TVA, entro maggio la Conferenza dei Servizi decide il futuro per il tratto Cavalleggeri-Argentina
La “linea dei Papi” non è un miraggio. Nonostante i mesi di dubbi, l’iter burocratico per la tranvia destinata a collegare il centro storico con il quadrante ovest entra nella fase calda.
Al centro del tavolo tecnico c’è il segmento che va da Largo di Porta dei Cavalleggeri a Largo di Torre Argentina, un’opera complessa che ridisegnerà la viabilità a ridosso del Vaticano.
Lo scambio a Largo Argentina e l’addio alla “rotatoria” di Venezia
Il progetto ha subito una metamorfosi necessaria. L’idea originaria di una rotatoria tranviaria a Piazza Venezia è stata accantonata per non collidere con i cantieri decennali della Metro C.

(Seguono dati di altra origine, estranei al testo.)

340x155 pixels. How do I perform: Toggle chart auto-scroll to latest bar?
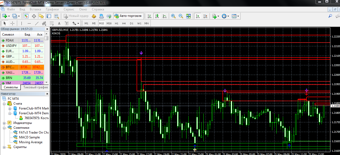click(x=198, y=16)

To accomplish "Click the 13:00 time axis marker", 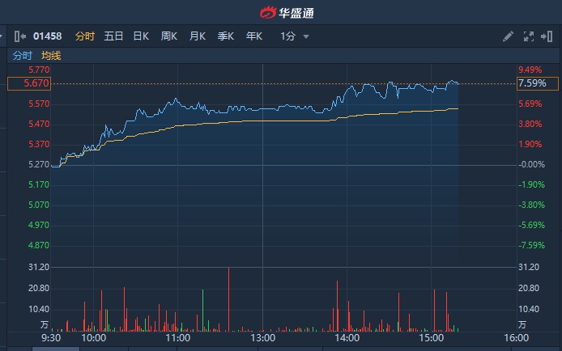I will (x=262, y=338).
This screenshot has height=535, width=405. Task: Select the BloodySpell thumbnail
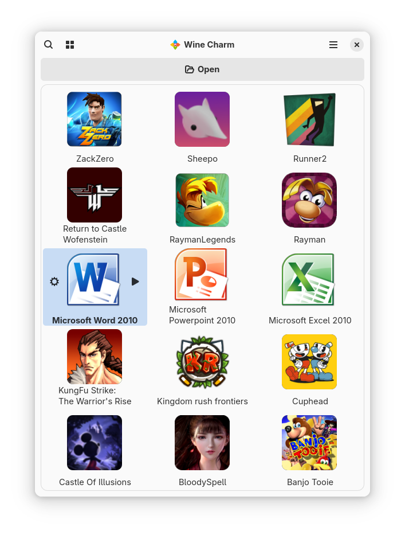202,443
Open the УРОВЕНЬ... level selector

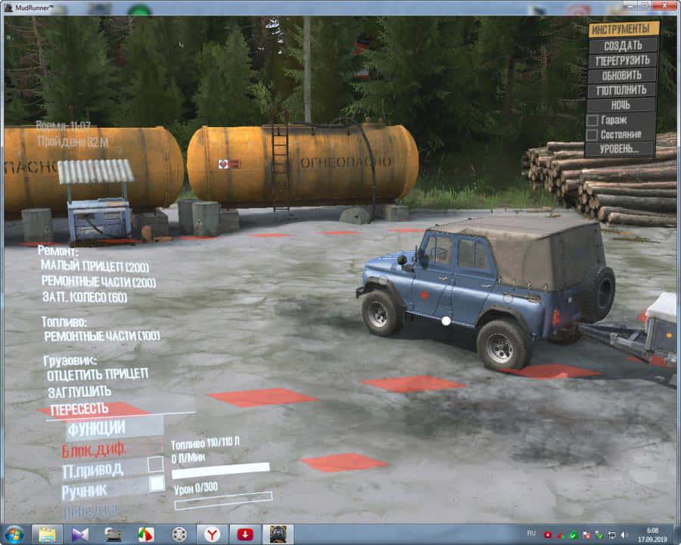[x=623, y=149]
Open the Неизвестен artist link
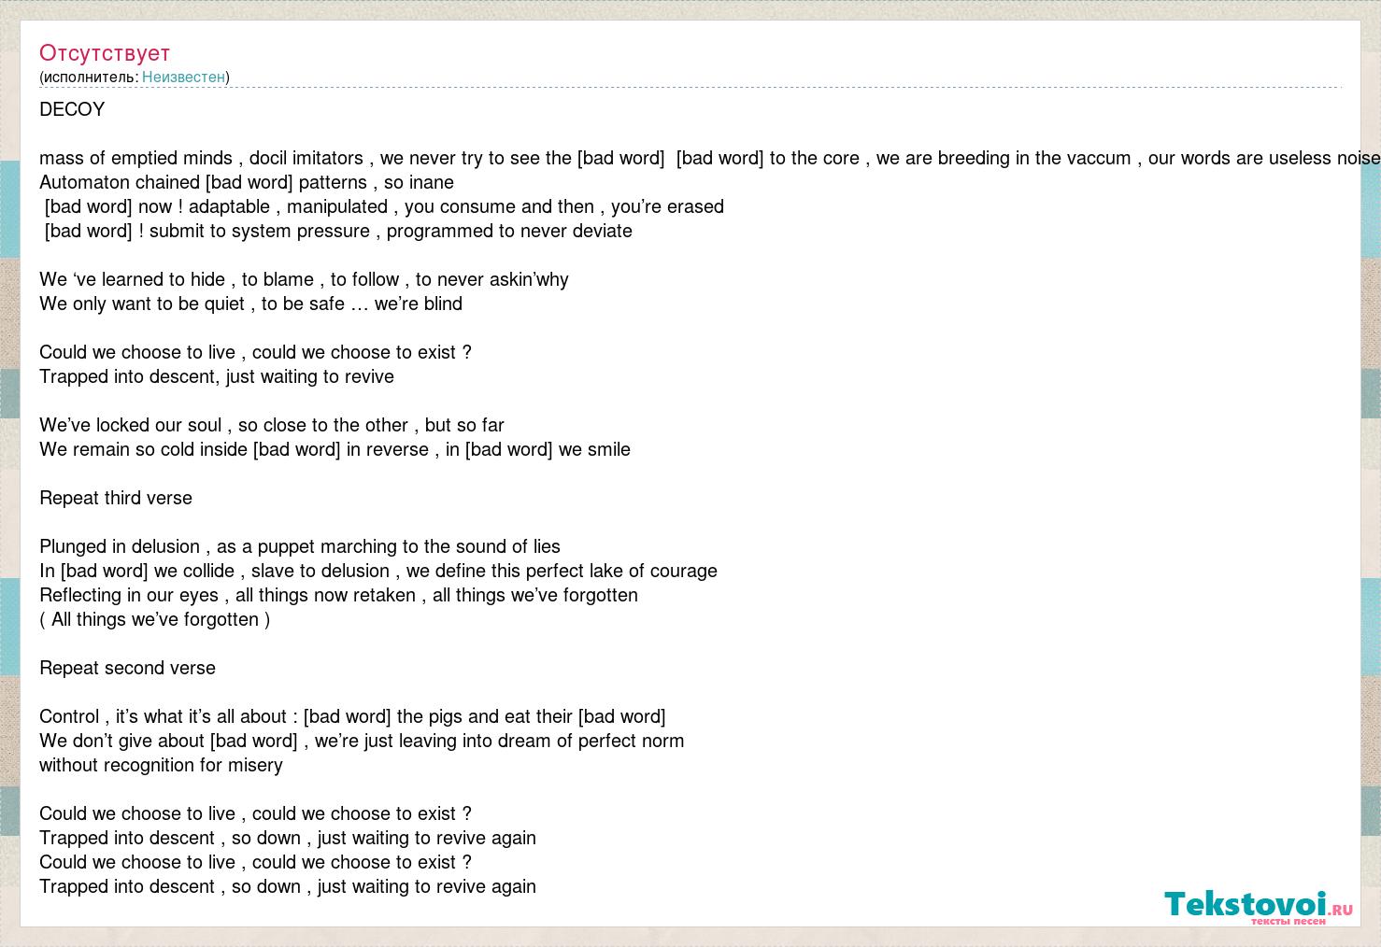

La soluzione? Una memoria di Giunta ha stabilito che il punto di contatto con la storica linea 8 (Casaletto-Venezia) avverrà a Largo Argentina, trasformando la piazza in un nodo di scambio vitale per i pendolari.

Il deposito di Largo Micara: il cuore logistico
Per far muovere i nuovi tram Urbos (vetture di ultima generazione capaci di marciare senza catenaria in alcuni tratti), serve una “casa”.
La Conferenza dei Servizi dovrà dare il via libera definitivo al deposito ausiliario di Largo Cardinal Clemente Micara, fondamentale per gestire la flotta che servirà l’intero tracciato di 8 chilometri fino a piazza dei Giureconsulti.
Le spine nel fianco: acquedotti e residenti
Nonostante l’ottimismo delle istituzioni, il tracciato deve superare ostacoli non indifferenti:
Piazza Carpegna: Il peso dei nuovi tram richiede il rinforzo dell’antico acquedotto. Un intervento delicato che potrebbe richiedere fino a due anni di lavori prima ancora di posare i binari.
Largo Capponi: Qui la protesta dei residenti è accesa contro la realizzazione del parcheggio interrato collegato all’opera.
Via Nazionale: Resta l’enigma del transito in una delle arterie più belle di Roma, dove i binari dovrebbero (il condizionale è d’obbligo) proseguire verso la stazione Termini.
Cronoprogramma: maggio il mese chiave
Il tempo stringe. La Conferenza dei Servizi ha l’obiettivo di chiudere i verbali entro il 14 maggio 2026. Quella data segnerà un punto di non ritorno: l’approvazione del progetto comporterà automaticamente la variante urbanistica e l’avvio delle procedure di esproprio per le aree interessate dai binari e dalle strutture tecniche.